Eric Schmidt: The US Risks Falling Behind China in AI
Eric Schmidt, chairman of Google owner Alphabet, has warned that the US is at serious risk of falling behind China in the development of AI, with significant implications for both commercial and military interests. Part of the problem, he says, is that many of the world's best AI experts cannot get US visas due to their nationalities.
Source: The Verge
BMW Promises Fully Self-Driving Cars by 2021
Car maker BMW has said that it is on track to deliver a vehicle with level 5 automation - a fully driverless car - by 2021. The car would be able to make all driving decisions itself, removing the need for human drivers. However, the company is unlikely to make the car commercially available for several years due to legal issues.
Source: Automotive News
Smartphones Are Changing Brains: Neuroscientists
The frequency of smartphone use is changing the shape and structure of our brains, particular among children, according to neuroscientists. Studies have found that there is now a clear difference between children's brains now and 10 or 20 years ago, leading to predictions that technology will future change the brains of future generations.
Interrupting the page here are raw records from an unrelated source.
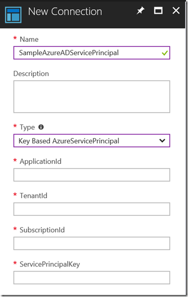Close the New Connection blade
The height and width of the screenshot is (297, 188).
point(176,11)
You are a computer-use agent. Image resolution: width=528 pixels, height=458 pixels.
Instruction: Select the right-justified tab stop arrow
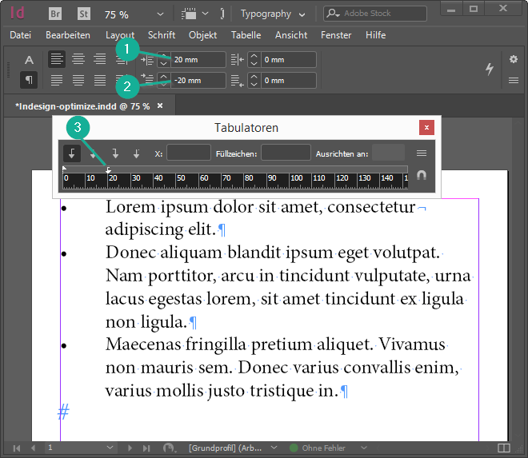[115, 153]
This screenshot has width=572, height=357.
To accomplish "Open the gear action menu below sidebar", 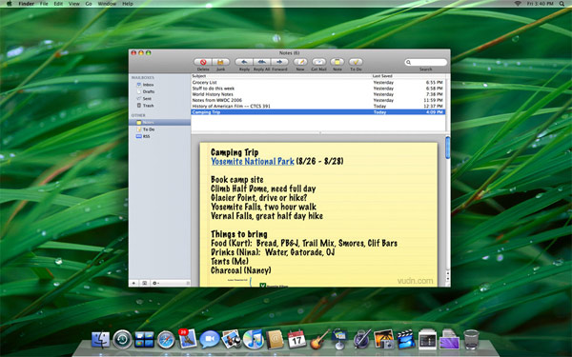I will coord(155,283).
Genetic Engineering Could Protect Galapagos Fauna from Extinction
The unique biodiversity of the Galapagos is under threat, with a host of species at risk of extinction at the hands of invasive newcomers. Genetic engineering could be the answer, allowing the activities of interlopers to be stemmed without resorting to poison. However, there are serious ethical and practical concerns to consider.
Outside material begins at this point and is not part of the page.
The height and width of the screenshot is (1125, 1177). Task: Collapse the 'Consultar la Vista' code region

Source: Scientific American
Sensors Used to Find Previously Undiscovered Void in Great Pyramid
A previously unknown cavity, spanning 30m, has been found in the Great Pyramid of Giza, using sensors designed to detect particles known as muons. The first major structure found in the pyramid since Victorian times, the cavity sits above the grand gallery, and may be a formerly undiscovered chamber or just play a structural role.
Source: The Guardian
AI Lawyer Outperforms Humans in Legal Competition
A content between AI lawyer Case Cruncher Alpha and legal professionals from some of London's biggest firms saw the software come out on top. Both the humans and the AI were tasked with predicting the outcome of hundreds of insurance mis-selling cases, with the AI getting an accuracy of 86.6% compared to the human's 66.3%.